* [WORK ORDER]: Starting at the line with "Instruction: Click the Effective", return every line through the final one of the data, word for word. Pictures stay out.

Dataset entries
· · · · · · ·

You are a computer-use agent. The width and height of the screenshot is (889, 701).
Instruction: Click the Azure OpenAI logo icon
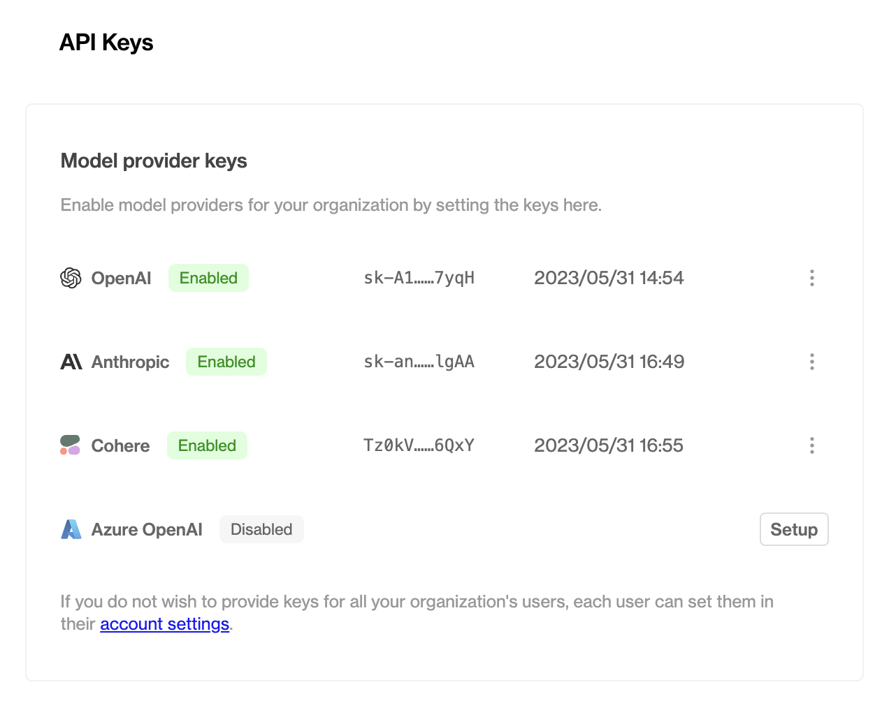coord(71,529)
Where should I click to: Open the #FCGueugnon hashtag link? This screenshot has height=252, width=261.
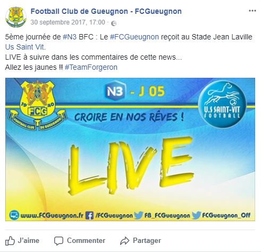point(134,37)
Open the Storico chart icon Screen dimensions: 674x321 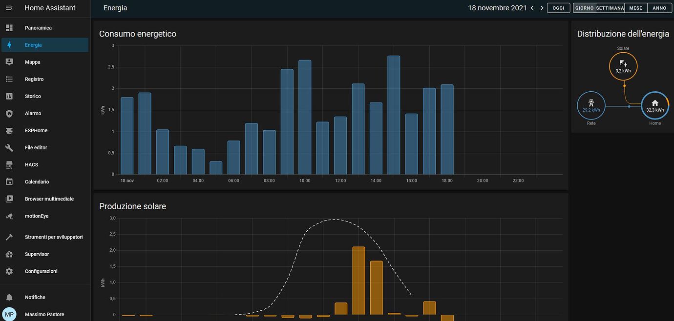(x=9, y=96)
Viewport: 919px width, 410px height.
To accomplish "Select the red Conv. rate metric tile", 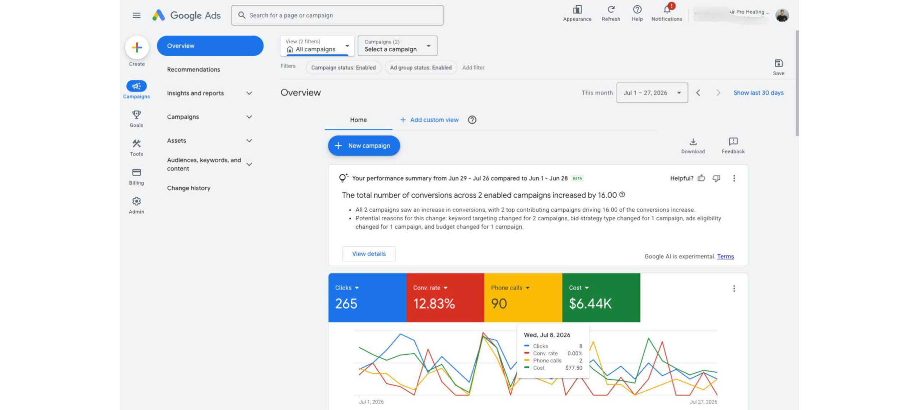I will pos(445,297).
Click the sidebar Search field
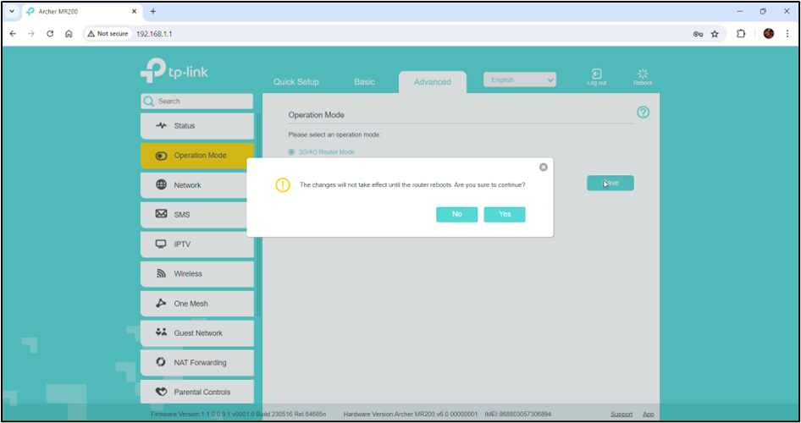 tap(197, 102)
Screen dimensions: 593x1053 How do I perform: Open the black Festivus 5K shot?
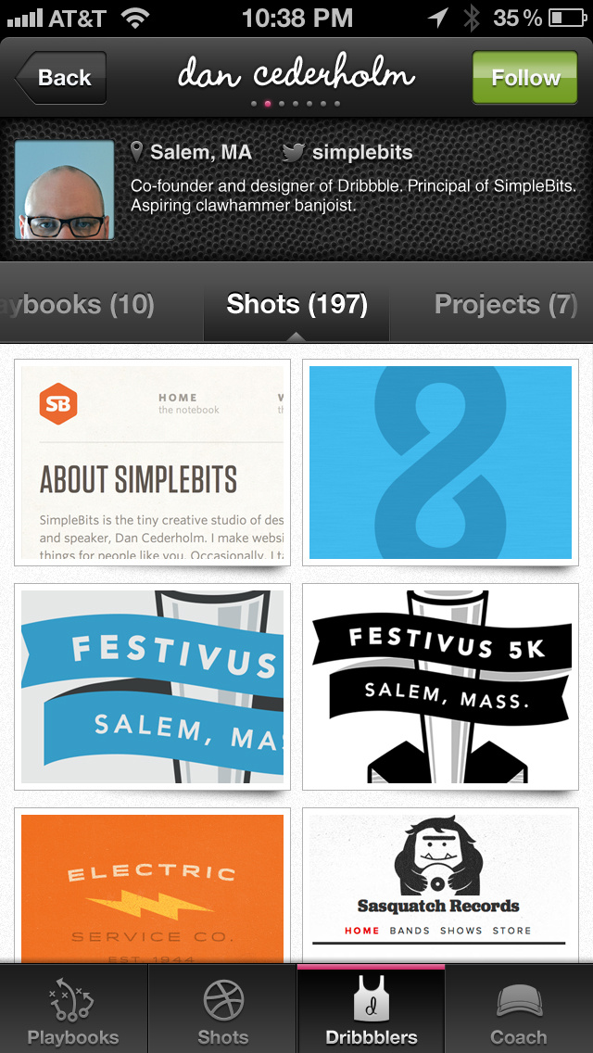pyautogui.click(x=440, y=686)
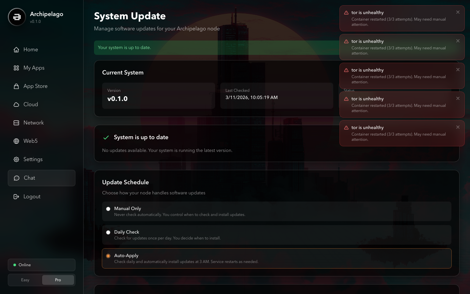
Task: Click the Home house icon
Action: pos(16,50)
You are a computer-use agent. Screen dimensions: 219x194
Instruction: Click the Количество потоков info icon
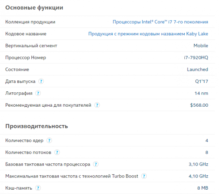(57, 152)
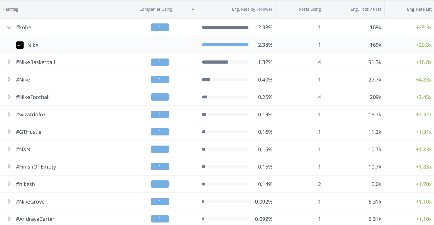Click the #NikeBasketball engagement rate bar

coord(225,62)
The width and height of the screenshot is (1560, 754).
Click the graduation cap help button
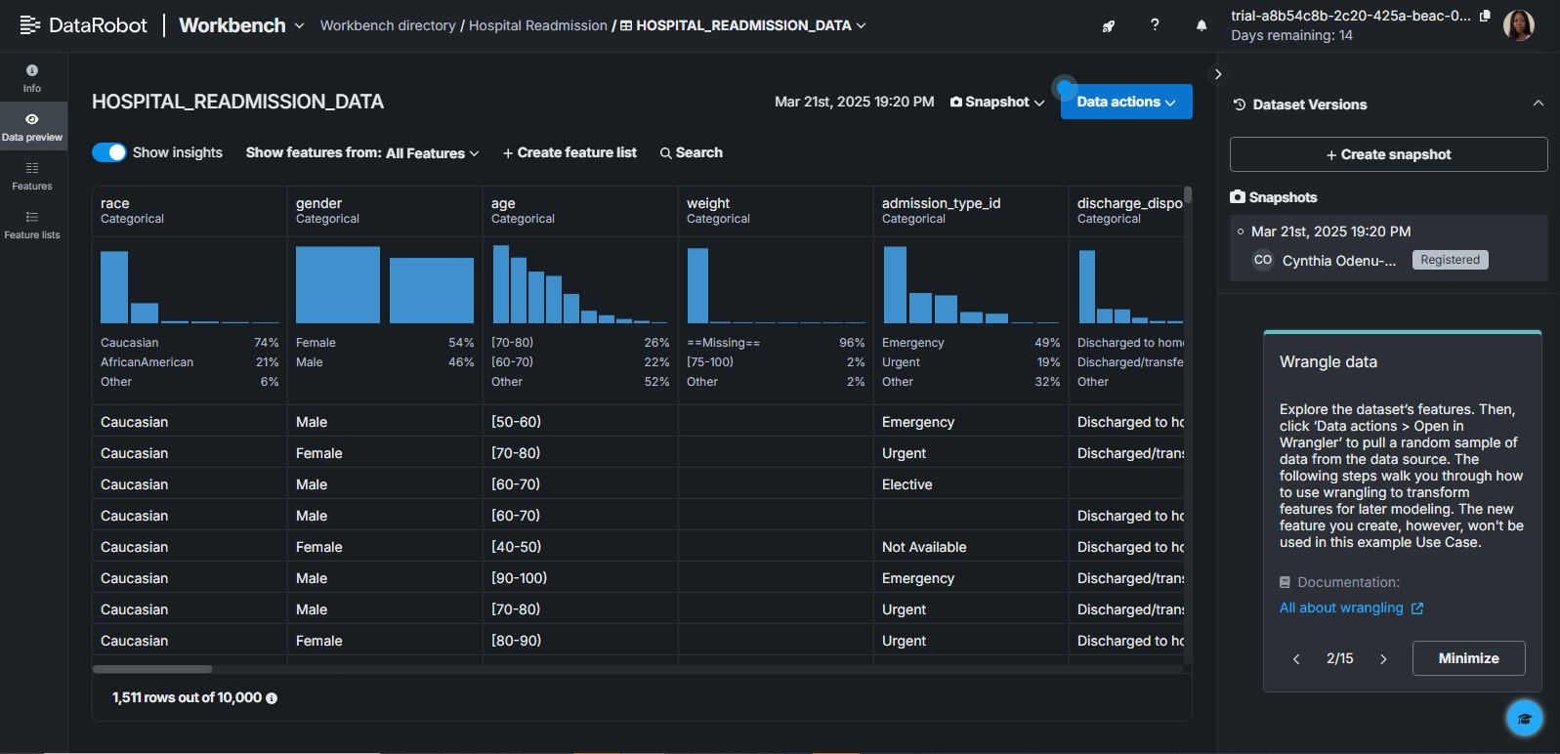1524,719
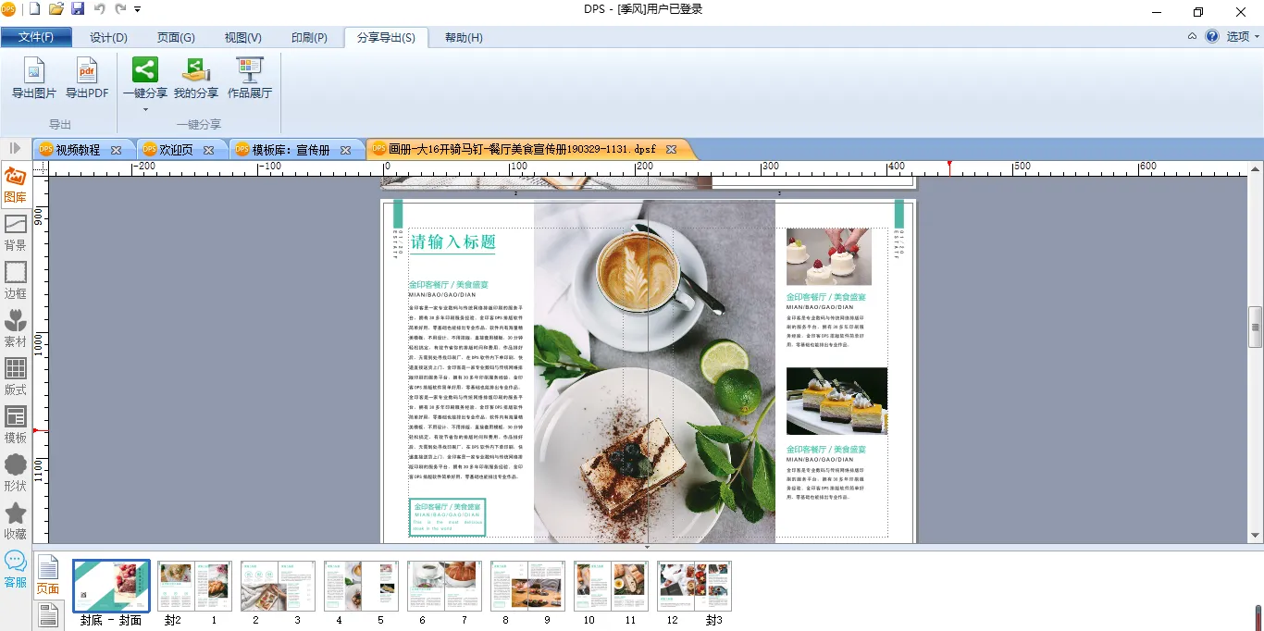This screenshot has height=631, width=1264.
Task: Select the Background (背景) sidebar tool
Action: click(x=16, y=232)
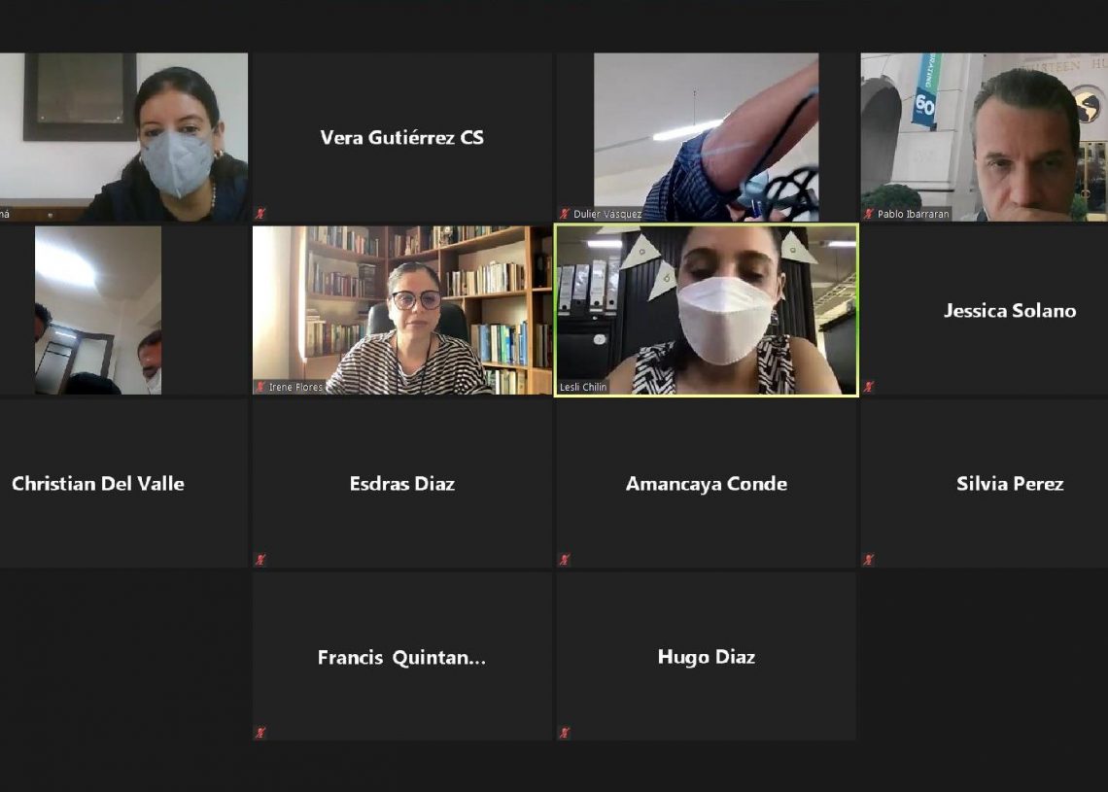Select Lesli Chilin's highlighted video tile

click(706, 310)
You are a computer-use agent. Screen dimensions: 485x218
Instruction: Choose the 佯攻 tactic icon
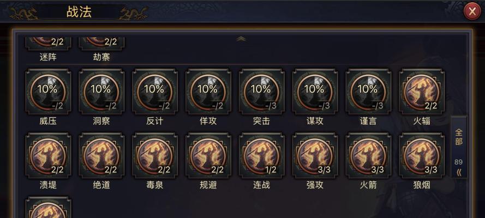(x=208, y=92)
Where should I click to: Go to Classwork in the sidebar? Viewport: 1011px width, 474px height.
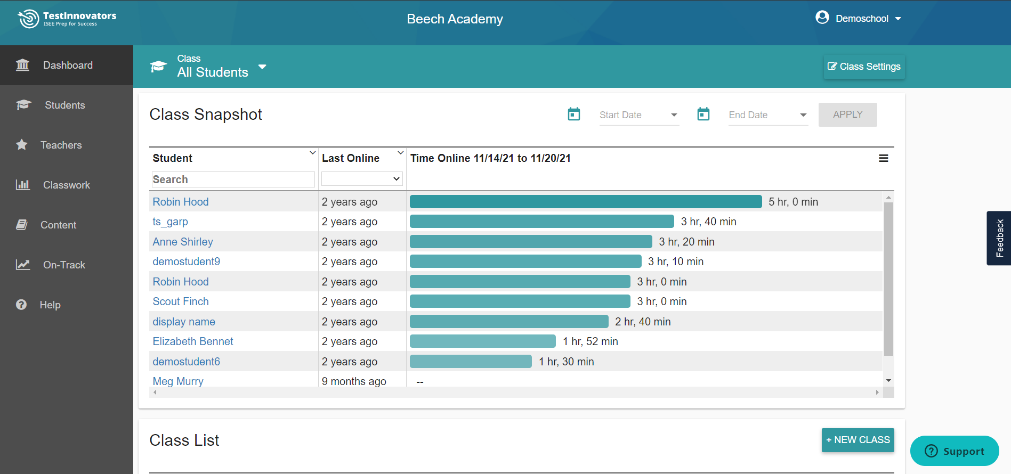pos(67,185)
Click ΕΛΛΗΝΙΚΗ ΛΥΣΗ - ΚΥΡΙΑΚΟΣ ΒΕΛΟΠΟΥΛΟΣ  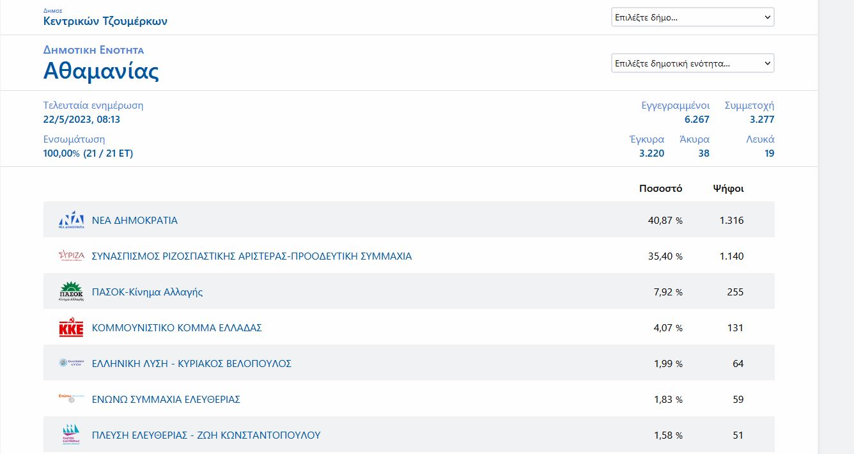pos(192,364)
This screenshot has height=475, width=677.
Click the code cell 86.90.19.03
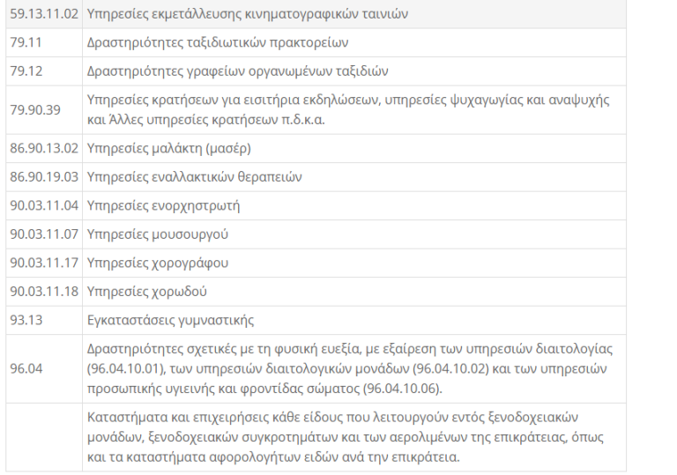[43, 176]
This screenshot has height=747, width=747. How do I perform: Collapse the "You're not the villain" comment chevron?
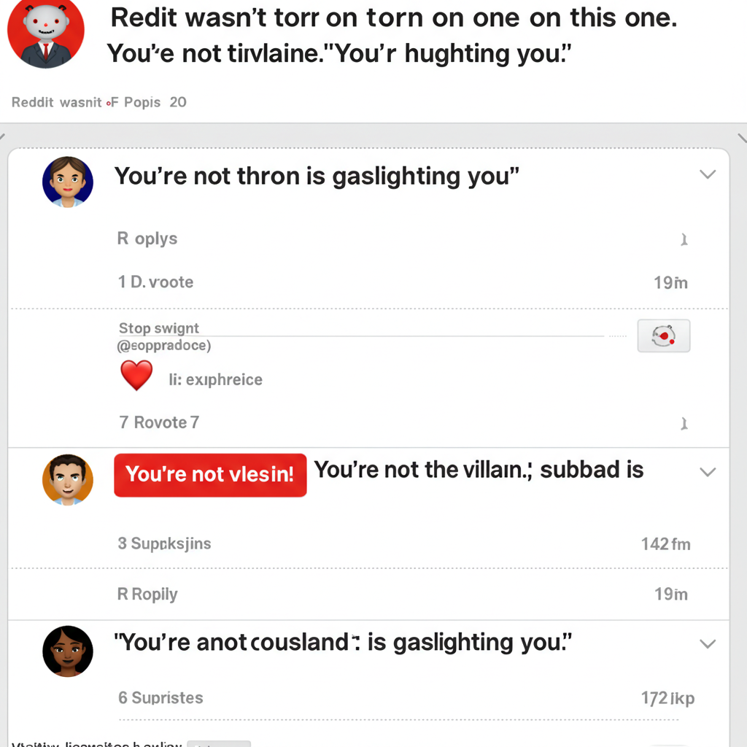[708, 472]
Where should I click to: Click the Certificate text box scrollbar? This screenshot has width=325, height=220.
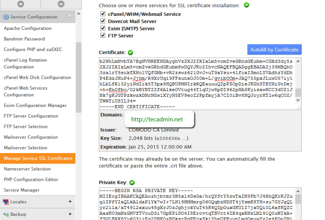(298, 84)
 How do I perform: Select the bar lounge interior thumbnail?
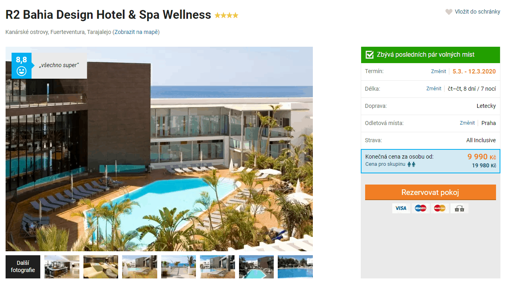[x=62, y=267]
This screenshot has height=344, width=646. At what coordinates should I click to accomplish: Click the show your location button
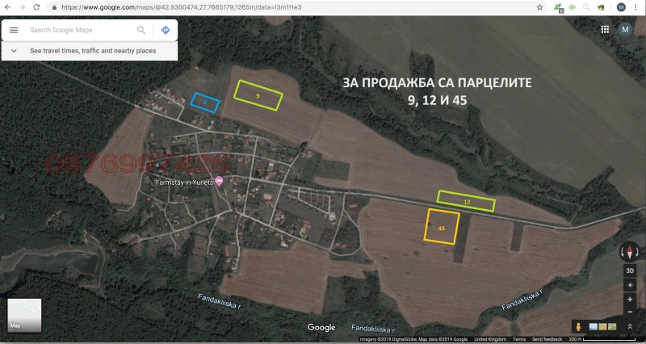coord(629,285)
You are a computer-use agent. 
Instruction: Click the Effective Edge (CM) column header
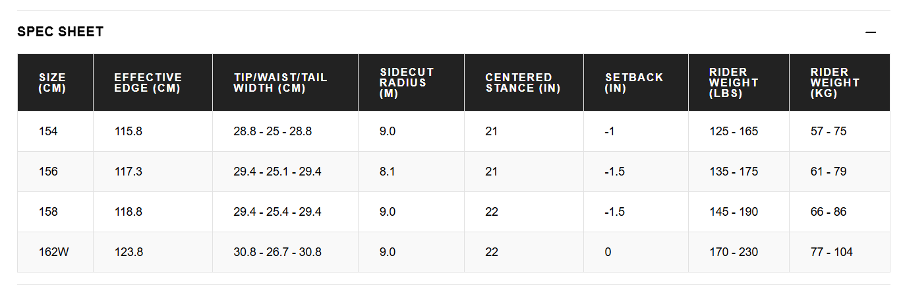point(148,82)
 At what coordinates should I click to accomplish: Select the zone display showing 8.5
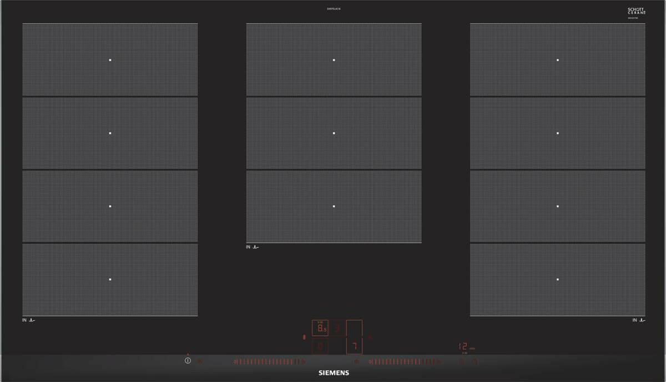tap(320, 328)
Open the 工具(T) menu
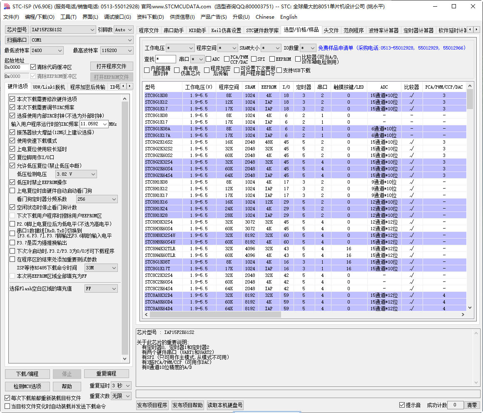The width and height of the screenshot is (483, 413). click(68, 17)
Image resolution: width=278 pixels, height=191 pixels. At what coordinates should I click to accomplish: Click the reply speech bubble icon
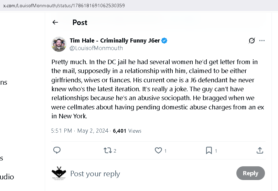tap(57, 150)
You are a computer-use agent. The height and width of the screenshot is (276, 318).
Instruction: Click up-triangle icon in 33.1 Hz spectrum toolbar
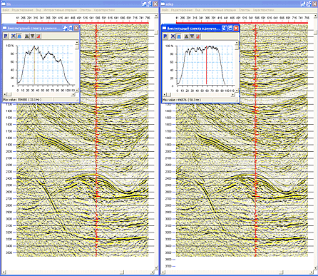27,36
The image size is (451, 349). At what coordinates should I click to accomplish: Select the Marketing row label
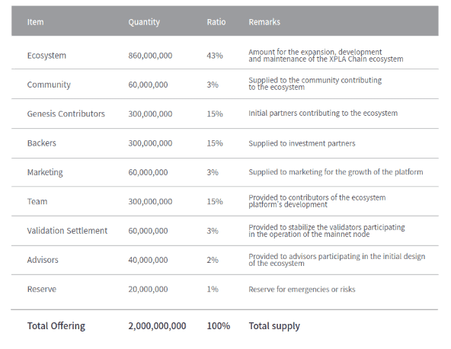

· · · · · · ·

* [EXPECTED ANSWER]:
Instruction: Click the Effective Edge (CM) column header
point(148,82)
 At what coordinates should I click to accomplish: Select the zone display showing 8.5
tap(320, 328)
Open the 工具(T) menu
The width and height of the screenshot is (483, 413). click(68, 17)
Image resolution: width=278 pixels, height=191 pixels. At what coordinates should I click to accomplish: Click the reply speech bubble icon
tap(57, 150)
You are a computer-use agent. The height and width of the screenshot is (276, 318).
Instruction: Click up-triangle icon in 33.1 Hz spectrum toolbar
27,36
The image size is (451, 349). At what coordinates should I click to accomplish: Select the Marketing row label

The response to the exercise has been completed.